* [What is needed]
Reproduce the material verbatim, starting at the line containing "Where should I click to: Select Israeli" and ending at the line containing "point(41,408)", both included.

* [Supplied material]
[start]

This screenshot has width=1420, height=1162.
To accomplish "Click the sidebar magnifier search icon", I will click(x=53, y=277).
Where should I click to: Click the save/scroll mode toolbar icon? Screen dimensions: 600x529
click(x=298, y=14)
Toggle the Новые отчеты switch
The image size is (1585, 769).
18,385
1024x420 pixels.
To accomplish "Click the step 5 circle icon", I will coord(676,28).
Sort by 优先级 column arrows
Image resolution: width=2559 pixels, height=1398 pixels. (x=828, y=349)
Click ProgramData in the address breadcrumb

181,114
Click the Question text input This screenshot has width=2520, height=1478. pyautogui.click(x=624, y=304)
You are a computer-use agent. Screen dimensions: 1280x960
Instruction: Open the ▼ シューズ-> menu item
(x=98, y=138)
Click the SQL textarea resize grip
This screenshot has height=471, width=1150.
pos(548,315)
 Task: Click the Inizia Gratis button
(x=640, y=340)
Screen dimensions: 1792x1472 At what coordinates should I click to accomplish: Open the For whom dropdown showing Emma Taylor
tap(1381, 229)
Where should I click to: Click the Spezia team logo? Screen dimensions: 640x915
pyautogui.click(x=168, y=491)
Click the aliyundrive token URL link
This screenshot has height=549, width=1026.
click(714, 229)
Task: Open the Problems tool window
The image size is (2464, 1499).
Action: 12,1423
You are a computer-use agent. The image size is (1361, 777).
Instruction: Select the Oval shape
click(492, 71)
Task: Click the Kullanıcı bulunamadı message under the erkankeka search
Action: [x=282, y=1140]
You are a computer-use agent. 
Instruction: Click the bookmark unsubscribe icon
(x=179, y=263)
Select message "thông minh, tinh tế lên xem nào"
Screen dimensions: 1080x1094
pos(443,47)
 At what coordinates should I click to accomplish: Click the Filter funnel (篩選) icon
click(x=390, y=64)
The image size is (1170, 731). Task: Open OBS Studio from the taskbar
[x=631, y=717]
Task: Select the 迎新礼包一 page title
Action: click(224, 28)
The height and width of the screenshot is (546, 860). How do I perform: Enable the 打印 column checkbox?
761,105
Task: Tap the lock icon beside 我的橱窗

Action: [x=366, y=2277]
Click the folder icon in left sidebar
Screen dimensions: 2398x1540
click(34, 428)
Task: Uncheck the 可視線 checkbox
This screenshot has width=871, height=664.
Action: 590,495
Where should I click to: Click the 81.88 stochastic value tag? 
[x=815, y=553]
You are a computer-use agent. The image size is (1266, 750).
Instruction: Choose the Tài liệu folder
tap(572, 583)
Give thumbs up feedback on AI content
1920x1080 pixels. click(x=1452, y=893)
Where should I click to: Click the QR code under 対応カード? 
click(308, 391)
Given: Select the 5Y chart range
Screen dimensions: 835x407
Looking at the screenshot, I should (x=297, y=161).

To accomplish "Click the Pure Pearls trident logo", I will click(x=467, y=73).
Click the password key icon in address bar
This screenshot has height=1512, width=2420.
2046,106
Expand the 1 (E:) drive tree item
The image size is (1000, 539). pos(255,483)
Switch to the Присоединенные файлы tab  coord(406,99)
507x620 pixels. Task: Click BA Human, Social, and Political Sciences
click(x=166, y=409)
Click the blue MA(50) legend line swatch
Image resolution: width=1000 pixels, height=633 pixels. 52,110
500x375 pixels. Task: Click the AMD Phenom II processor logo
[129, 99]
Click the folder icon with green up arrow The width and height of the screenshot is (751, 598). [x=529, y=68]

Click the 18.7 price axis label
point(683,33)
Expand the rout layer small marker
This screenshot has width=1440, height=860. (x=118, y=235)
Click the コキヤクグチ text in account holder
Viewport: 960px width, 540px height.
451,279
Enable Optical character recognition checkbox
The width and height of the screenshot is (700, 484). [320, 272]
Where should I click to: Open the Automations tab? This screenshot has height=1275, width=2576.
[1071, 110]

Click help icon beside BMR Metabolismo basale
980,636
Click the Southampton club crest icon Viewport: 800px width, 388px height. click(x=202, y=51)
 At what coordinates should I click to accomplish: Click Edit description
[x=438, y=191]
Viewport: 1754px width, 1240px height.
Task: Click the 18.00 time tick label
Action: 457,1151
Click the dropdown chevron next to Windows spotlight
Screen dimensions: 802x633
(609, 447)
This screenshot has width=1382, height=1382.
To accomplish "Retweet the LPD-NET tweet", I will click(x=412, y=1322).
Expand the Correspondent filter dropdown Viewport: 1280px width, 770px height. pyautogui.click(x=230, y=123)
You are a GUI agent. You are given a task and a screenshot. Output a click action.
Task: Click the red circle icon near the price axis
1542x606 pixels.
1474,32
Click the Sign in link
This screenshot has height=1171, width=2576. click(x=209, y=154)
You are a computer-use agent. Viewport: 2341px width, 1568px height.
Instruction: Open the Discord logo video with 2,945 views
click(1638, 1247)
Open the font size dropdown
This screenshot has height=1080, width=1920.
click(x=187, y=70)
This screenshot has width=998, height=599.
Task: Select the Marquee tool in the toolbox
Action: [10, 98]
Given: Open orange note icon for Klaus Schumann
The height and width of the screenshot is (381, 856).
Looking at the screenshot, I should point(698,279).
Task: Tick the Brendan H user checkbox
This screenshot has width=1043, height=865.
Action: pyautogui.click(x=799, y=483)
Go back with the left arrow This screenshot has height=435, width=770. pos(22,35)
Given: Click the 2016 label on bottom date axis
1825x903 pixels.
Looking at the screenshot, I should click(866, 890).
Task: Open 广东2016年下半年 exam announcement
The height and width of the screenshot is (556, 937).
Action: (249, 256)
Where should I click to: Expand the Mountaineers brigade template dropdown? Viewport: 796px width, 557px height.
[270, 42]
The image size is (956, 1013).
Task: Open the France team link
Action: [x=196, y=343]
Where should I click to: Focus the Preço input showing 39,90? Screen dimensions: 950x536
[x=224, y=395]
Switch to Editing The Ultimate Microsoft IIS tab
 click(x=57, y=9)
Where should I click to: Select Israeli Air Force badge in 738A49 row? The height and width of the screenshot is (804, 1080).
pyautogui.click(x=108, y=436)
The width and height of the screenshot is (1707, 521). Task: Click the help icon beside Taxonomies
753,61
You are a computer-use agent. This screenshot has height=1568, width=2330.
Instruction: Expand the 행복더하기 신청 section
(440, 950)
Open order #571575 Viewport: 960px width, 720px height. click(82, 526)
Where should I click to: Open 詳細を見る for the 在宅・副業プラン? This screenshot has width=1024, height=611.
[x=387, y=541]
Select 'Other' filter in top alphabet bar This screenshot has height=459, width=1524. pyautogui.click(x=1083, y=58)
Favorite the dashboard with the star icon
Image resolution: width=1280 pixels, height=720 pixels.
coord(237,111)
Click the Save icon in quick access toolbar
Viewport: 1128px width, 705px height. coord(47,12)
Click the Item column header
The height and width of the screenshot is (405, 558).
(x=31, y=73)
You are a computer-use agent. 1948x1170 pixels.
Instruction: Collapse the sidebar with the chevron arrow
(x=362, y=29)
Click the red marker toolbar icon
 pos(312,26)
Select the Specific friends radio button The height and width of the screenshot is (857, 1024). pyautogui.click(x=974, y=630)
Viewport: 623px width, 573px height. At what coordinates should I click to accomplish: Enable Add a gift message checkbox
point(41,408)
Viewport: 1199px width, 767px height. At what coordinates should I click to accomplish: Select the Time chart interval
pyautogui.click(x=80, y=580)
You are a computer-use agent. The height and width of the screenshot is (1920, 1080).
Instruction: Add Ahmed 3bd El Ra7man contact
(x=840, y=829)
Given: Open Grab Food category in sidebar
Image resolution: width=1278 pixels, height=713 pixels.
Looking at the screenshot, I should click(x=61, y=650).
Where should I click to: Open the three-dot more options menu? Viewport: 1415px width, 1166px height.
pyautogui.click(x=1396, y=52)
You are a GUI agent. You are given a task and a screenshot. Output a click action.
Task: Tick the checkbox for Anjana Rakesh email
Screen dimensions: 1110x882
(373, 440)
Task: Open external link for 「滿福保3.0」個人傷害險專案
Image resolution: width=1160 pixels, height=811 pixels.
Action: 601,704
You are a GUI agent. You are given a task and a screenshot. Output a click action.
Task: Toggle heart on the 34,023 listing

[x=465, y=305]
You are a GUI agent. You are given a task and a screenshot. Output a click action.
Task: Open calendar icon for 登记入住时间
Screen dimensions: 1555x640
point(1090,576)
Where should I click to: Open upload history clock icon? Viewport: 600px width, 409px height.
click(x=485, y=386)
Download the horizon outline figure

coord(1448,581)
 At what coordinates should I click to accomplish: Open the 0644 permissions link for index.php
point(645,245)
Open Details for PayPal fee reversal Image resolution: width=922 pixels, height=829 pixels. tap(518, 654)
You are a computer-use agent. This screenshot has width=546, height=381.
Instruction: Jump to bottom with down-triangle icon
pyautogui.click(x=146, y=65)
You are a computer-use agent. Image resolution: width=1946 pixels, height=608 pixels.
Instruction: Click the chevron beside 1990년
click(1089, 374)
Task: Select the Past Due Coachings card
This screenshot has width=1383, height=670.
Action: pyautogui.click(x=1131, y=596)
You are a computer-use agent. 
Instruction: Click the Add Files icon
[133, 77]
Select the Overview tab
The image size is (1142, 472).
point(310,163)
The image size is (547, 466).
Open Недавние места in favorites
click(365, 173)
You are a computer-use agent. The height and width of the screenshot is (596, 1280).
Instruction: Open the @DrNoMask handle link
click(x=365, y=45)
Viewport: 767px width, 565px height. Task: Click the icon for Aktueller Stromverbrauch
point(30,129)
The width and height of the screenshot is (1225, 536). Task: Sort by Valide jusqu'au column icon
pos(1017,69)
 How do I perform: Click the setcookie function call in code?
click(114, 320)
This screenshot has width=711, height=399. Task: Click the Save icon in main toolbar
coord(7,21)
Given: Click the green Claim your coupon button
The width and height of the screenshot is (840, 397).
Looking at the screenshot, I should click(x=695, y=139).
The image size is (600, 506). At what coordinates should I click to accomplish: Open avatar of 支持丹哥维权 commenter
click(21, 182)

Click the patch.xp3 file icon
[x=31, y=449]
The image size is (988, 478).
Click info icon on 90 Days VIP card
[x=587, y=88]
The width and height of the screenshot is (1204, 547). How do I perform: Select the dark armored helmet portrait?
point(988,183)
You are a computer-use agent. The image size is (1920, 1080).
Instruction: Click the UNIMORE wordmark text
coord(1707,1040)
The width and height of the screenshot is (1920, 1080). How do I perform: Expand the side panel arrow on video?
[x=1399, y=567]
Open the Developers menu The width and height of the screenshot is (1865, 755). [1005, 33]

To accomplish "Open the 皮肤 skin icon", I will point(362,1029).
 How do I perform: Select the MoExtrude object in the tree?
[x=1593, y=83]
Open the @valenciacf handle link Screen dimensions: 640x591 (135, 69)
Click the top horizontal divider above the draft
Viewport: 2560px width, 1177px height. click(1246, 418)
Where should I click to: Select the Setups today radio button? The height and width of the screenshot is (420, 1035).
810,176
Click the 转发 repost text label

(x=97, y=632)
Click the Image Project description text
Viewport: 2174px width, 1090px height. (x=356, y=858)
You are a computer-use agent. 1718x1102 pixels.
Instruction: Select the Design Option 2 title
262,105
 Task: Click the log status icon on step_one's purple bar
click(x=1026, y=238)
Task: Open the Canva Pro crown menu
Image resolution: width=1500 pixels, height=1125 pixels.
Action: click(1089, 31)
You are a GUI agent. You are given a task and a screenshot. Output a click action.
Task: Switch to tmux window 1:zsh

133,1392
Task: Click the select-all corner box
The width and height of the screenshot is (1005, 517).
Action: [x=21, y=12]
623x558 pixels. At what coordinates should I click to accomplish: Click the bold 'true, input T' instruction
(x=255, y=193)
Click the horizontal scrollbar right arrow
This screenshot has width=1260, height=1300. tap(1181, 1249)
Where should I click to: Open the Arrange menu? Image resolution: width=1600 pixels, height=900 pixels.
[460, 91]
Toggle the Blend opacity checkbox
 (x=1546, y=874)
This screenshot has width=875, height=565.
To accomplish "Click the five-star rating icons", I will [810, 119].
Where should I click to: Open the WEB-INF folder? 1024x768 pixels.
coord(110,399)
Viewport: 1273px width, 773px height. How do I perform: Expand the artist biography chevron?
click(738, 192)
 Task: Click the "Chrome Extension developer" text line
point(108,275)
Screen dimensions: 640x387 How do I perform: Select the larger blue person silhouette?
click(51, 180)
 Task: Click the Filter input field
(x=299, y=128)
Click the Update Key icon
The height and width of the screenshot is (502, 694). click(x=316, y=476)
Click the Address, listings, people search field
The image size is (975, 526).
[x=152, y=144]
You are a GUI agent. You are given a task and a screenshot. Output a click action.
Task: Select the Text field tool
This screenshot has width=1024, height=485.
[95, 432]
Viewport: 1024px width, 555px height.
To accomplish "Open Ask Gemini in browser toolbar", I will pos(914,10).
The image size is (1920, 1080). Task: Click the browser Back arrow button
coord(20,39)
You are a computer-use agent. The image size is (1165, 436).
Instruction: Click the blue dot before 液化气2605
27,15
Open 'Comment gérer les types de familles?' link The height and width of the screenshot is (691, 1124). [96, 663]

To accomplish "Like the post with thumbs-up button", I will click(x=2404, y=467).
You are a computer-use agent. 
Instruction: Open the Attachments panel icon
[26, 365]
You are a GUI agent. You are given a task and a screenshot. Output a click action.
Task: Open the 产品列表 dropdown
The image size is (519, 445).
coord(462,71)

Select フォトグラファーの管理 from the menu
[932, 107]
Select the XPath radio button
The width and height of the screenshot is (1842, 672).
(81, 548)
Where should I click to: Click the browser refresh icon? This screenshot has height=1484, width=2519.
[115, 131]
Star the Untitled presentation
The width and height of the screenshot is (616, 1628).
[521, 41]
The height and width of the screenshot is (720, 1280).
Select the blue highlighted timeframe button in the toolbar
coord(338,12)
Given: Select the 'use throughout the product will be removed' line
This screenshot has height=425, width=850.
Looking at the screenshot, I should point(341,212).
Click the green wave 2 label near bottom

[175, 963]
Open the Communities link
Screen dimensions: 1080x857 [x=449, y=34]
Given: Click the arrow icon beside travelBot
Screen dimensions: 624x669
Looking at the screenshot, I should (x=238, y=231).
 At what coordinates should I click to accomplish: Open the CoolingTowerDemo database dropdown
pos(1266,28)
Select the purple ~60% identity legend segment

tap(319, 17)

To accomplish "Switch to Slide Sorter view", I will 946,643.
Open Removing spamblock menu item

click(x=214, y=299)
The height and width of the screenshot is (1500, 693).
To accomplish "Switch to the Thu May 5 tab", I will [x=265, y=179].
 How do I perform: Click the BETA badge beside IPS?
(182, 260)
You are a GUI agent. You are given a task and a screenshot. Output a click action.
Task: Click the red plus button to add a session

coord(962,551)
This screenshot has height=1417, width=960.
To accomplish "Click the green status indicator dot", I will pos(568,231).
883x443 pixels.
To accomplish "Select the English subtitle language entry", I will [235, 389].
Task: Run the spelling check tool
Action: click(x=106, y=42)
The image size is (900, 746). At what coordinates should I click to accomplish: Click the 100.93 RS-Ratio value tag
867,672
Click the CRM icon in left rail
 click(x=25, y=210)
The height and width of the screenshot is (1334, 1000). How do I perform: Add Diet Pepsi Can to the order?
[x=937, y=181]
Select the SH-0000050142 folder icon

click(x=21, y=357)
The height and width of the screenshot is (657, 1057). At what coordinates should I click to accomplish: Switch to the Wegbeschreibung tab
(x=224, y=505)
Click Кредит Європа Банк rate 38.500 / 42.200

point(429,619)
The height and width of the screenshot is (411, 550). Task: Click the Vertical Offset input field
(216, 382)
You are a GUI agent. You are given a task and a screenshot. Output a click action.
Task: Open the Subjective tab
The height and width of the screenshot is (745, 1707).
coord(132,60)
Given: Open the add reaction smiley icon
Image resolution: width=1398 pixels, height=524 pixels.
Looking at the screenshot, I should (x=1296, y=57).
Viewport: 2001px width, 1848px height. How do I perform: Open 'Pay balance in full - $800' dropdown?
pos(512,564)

[end]

* [Response]
Where should I click to: Select Israeli Air Force badge in 738A49 row? The height and width of the screenshot is (804, 1080).
pyautogui.click(x=108, y=436)
The width and height of the screenshot is (1707, 521). Task: Click the help icon beside Taxonomies
753,61
You are a computer-use agent. This screenshot has height=1568, width=2330.
Instruction: Expand the 행복더하기 신청 section
(440, 950)
Open order #571575 Viewport: 960px width, 720px height. click(82, 526)
Where should I click to: Open 詳細を見る for the 在宅・副業プラン? This screenshot has width=1024, height=611.
[x=387, y=541]
Select 'Other' filter in top alphabet bar This screenshot has height=459, width=1524. pyautogui.click(x=1083, y=58)
Favorite the dashboard with the star icon
Image resolution: width=1280 pixels, height=720 pixels.
coord(237,111)
Click the Save icon in quick access toolbar
Viewport: 1128px width, 705px height. coord(47,12)
Click the Item column header
The height and width of the screenshot is (405, 558).
(x=31, y=73)
You are a computer-use agent. 1948x1170 pixels.
Instruction: Collapse the sidebar with the chevron arrow
(x=362, y=29)
Click the red marker toolbar icon
 pos(312,26)
Select the Specific friends radio button The height and width of the screenshot is (857, 1024). pyautogui.click(x=974, y=630)
Viewport: 623px width, 573px height. At what coordinates should I click to accomplish: Enable Add a gift message checkbox
point(41,408)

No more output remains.